# RECORDS FOR THE EXERCISE
□ □ □ □

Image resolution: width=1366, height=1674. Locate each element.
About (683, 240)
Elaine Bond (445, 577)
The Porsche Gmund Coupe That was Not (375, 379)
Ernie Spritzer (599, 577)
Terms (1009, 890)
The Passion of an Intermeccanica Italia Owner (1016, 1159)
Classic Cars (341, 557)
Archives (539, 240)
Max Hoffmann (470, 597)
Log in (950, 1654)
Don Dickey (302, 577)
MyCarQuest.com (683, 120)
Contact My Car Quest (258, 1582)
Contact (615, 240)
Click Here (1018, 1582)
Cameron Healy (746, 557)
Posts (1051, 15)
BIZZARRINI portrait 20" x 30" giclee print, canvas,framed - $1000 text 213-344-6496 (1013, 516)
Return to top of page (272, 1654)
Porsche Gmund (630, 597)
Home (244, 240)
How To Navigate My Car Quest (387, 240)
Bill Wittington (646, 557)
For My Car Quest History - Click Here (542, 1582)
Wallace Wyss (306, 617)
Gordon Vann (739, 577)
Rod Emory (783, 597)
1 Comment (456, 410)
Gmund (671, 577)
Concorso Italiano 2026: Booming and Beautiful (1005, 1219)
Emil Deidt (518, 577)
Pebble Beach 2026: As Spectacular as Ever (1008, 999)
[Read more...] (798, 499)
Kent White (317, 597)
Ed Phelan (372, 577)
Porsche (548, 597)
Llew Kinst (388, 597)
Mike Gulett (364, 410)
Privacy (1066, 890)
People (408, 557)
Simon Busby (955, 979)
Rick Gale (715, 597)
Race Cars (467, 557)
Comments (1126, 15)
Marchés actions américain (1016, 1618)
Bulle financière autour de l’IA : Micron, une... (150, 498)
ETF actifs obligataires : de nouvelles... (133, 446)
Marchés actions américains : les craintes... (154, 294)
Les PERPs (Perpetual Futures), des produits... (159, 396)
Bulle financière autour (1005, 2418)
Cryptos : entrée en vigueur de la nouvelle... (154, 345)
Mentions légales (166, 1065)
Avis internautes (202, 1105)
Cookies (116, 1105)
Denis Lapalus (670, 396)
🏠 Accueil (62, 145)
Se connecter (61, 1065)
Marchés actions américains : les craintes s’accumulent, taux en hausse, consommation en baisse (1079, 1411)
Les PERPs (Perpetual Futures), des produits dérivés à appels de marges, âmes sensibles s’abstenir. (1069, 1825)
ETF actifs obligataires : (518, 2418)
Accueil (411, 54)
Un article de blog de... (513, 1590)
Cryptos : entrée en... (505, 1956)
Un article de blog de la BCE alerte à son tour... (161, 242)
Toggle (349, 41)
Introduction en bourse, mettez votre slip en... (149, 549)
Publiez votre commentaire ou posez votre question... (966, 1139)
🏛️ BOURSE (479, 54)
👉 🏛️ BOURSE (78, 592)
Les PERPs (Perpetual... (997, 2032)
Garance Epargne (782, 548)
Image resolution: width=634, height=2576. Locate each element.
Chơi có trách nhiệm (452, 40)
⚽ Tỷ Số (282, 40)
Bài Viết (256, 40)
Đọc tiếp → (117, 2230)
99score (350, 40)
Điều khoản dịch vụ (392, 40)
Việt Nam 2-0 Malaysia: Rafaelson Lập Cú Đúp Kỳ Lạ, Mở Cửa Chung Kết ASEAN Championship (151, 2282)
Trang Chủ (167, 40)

□ □ □ □

# WHAT YOU WILL DO
Search the listing for the word "Here" and return each line that holds it.

# RESULT
Click Here (1018, 1582)
For My Car Quest History - Click Here (542, 1582)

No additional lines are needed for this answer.